Modeling Software Changes

Todd L. Graves
Alan Karr
National Institute of Statistical Sciences, USA
Audris Mockus
Bell Laboratories, USA


Industrial size software systems are expensive to maintain and improve. To improve the quality of the software and to decrease the maintenance costs it is essential to understand the maintenance process. Since the data associated with software development is highly structured, sequential, and discrete it is difficult to find essential relationships and do prediction. The paper proposes a collaborative tool where several experts in different domains can explore and interpret the data from a large software development process.

Keywords: Software development, version control, developer profiles.

1. Introduction

Controlling maintenance costs of large software systems is a key industrial problem. Software development activity is documented by source code, version control databases, bug reports, requirements and design documents. Such data contains few numbers and a lot of hierarchies, categories, and textual records. While these data are fundamental to software research, methods for their analysis are largely absent from the statisticial literature.

In this paper we propose two modeling tools, an interactive table and a profile view combined with textual annotation, that allow detection of trends and outliers in the software change data. The tools are based on the Web platform and have simple interfaces to be used by software engineers with no statistical expertise and to streamline access to the tools and the data.

We analyze a version control database of a large real time software system to answer basic methodological questions, such as how to characterize changes to the source code, how to describe developers in terms of those changes, and what models are appropriate for software change.

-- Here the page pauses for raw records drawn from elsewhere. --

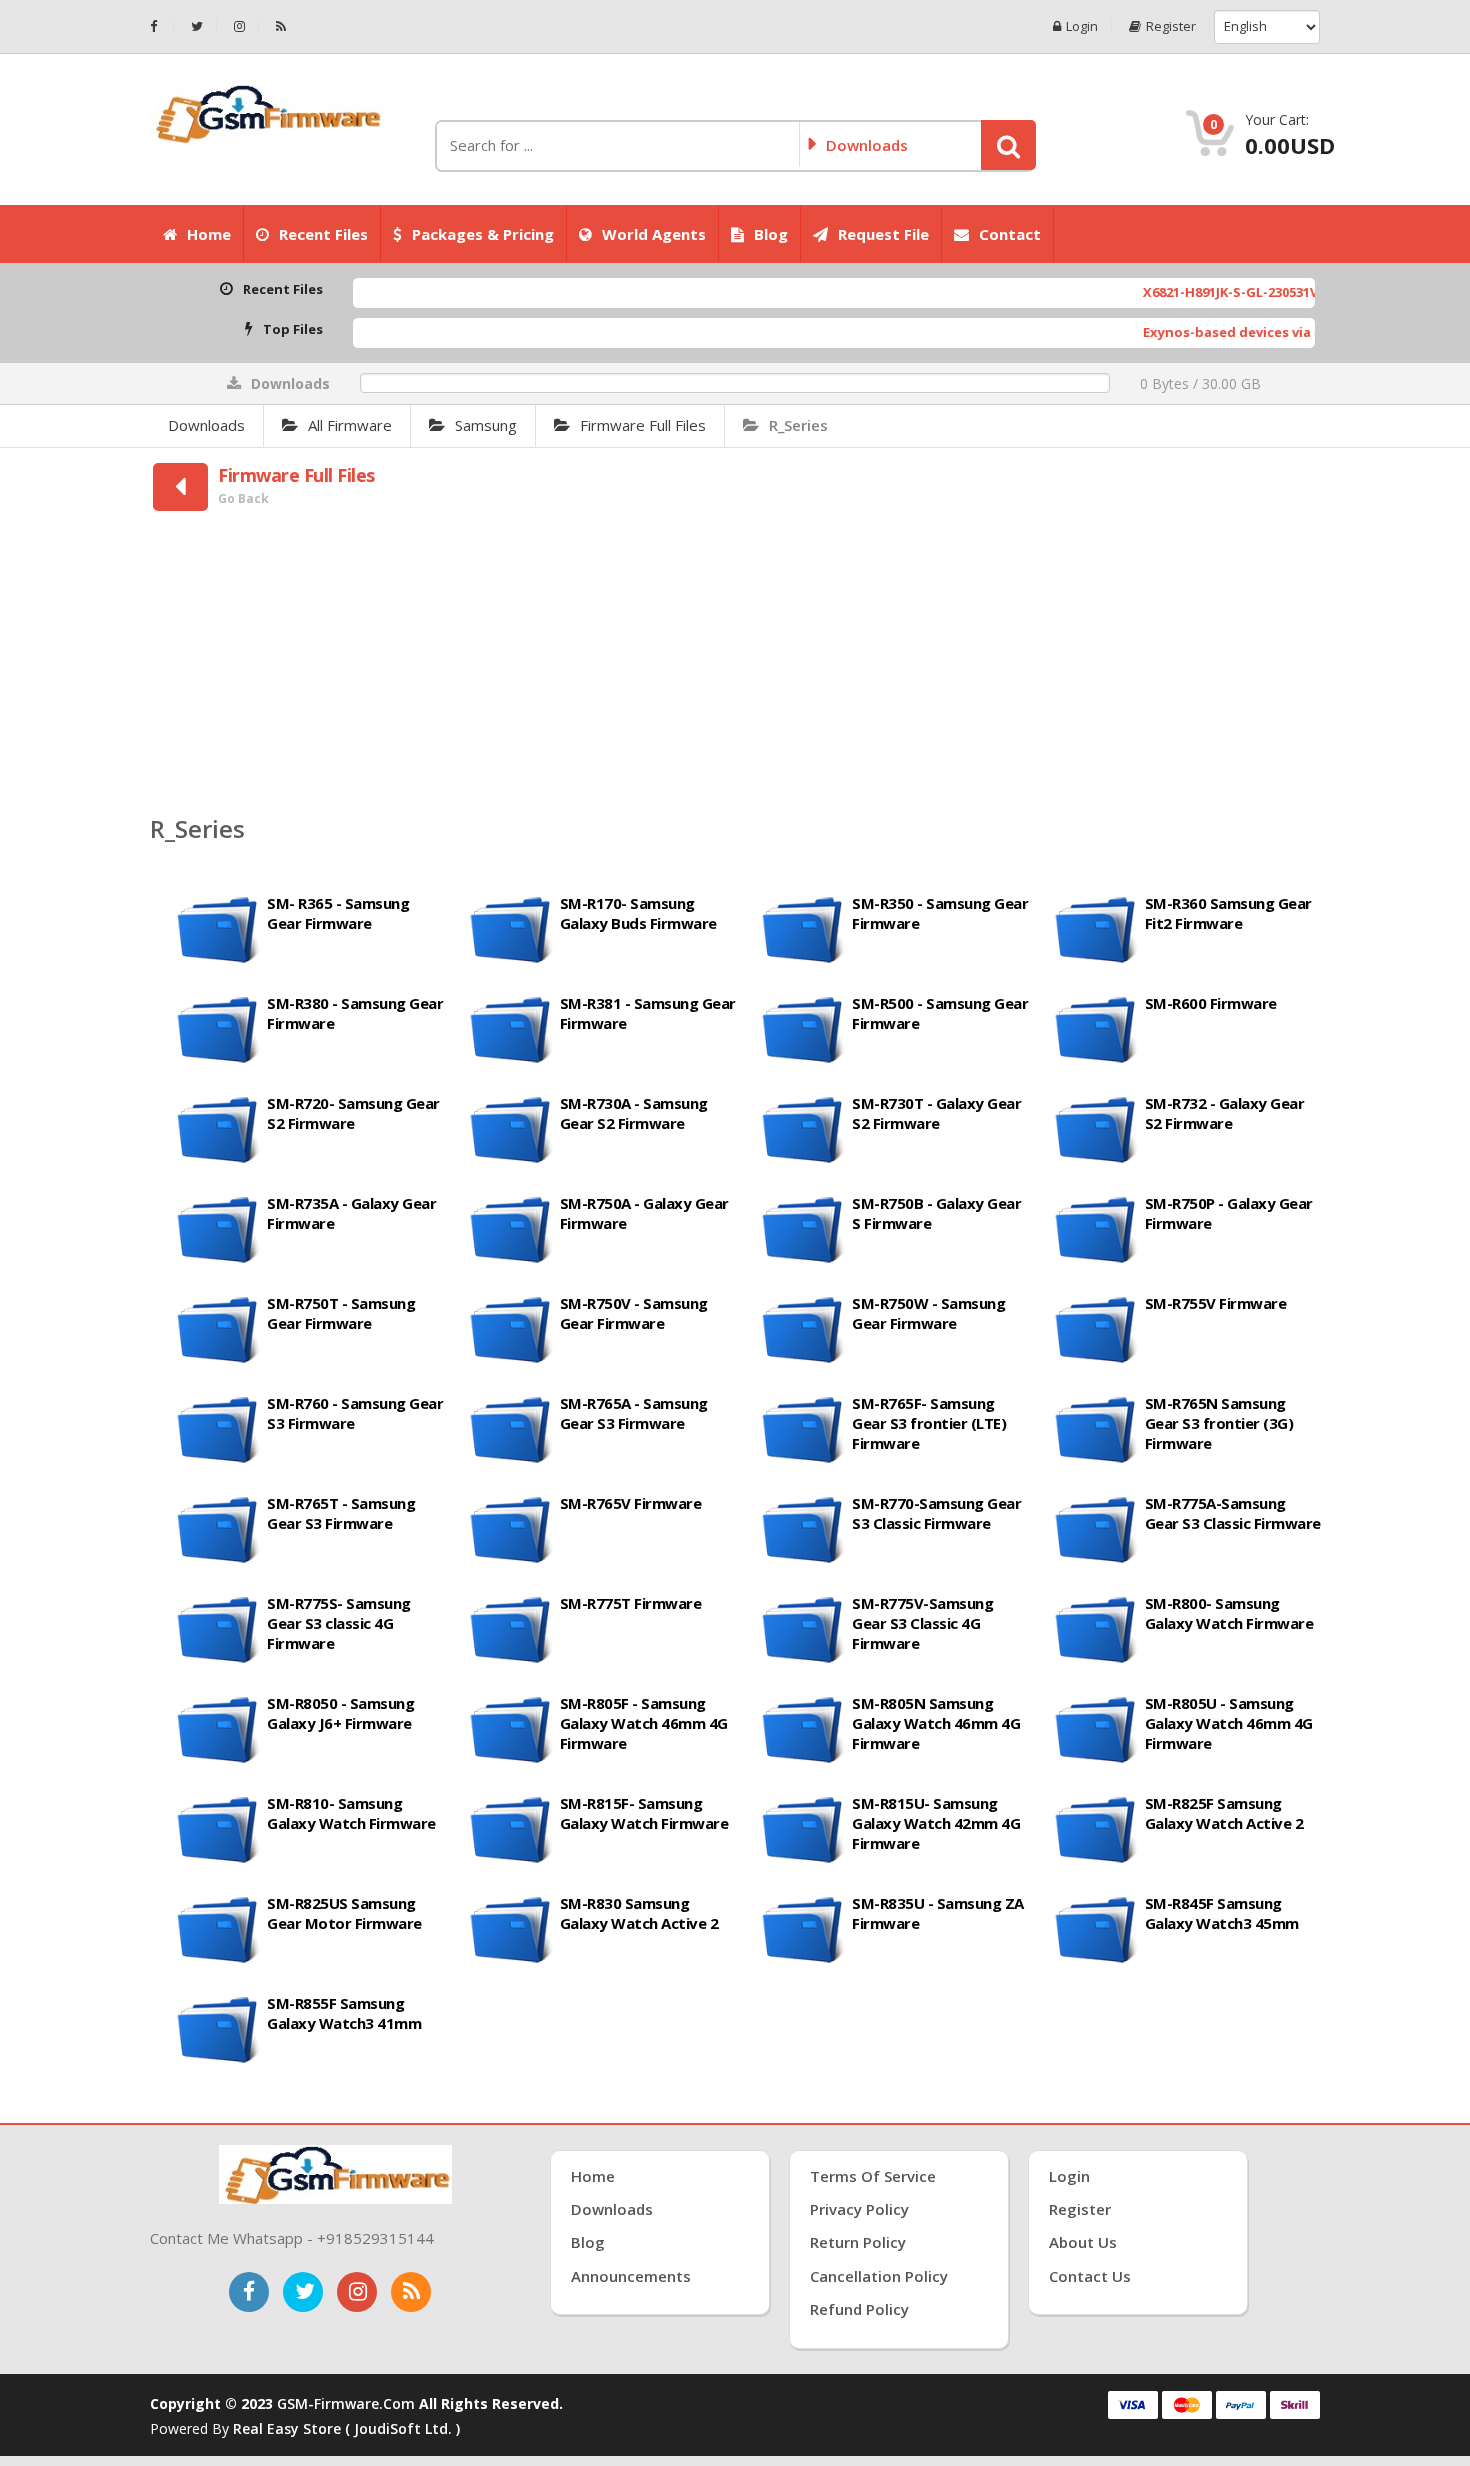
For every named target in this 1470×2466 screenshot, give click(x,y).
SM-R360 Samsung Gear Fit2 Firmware (1228, 913)
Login (1082, 26)
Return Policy (858, 2242)
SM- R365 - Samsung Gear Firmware (338, 913)
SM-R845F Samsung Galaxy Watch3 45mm (1222, 1913)
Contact (1010, 234)
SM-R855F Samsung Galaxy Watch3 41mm (344, 2013)
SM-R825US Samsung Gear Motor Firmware (344, 1913)
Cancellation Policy (879, 2276)
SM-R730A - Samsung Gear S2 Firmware (634, 1113)
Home (209, 234)
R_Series (798, 425)
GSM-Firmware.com (346, 2403)
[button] (1008, 145)
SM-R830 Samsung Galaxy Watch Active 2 (639, 1913)
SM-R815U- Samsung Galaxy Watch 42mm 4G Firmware (936, 1823)
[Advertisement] (735, 666)
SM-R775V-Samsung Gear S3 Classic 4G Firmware (922, 1623)
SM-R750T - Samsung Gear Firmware (341, 1313)
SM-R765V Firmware (631, 1503)
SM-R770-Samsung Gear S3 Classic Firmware (936, 1513)
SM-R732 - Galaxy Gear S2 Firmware (1225, 1113)
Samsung (486, 425)
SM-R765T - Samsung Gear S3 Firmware (341, 1513)
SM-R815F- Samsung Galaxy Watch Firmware (644, 1813)
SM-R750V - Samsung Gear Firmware (634, 1313)
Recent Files (323, 234)
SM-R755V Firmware (1216, 1303)
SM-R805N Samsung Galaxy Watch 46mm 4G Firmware (936, 1723)
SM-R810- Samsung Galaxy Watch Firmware (351, 1813)
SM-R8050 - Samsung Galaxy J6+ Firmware (340, 1713)
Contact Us (1090, 2276)
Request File (883, 234)
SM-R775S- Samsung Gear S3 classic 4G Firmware (339, 1623)
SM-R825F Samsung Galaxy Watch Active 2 (1224, 1813)
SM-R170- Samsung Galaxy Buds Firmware (638, 913)
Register (1171, 26)
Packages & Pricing (483, 234)
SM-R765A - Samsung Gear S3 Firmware (634, 1413)
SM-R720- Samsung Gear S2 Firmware (353, 1113)
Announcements (631, 2276)
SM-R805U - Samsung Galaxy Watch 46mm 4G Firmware (1229, 1723)
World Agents (654, 234)
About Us (1083, 2242)
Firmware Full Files (643, 425)
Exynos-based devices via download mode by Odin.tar (1244, 332)
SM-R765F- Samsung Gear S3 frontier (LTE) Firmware (929, 1423)
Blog (771, 234)
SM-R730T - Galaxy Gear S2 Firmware (936, 1113)
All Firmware (350, 425)
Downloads (206, 425)
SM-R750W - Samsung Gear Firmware (928, 1313)
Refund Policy (859, 2309)
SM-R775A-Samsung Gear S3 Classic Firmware (1233, 1513)
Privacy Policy (859, 2209)
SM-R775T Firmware (631, 1603)
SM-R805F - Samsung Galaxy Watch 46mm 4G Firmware (644, 1723)
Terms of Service (873, 2176)
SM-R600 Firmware (1211, 1003)
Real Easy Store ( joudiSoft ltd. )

Particular directions of the investigation included determining time trends of the changes and obtaining work profiles of individual developers. The time when changes happen (time of day, closeness to deadlines) can be used better to allocate computing resources and to recognize abnormal or extreme change patterns. The assessment of developer profiles is important since it is established in the empirical software literature (see CURTIS (1981)) that individual developers can differ by an order of magnitude in certain bug-fixing tasks. Hence, it is of interest to know what characteristics make some developers much more efficient than others.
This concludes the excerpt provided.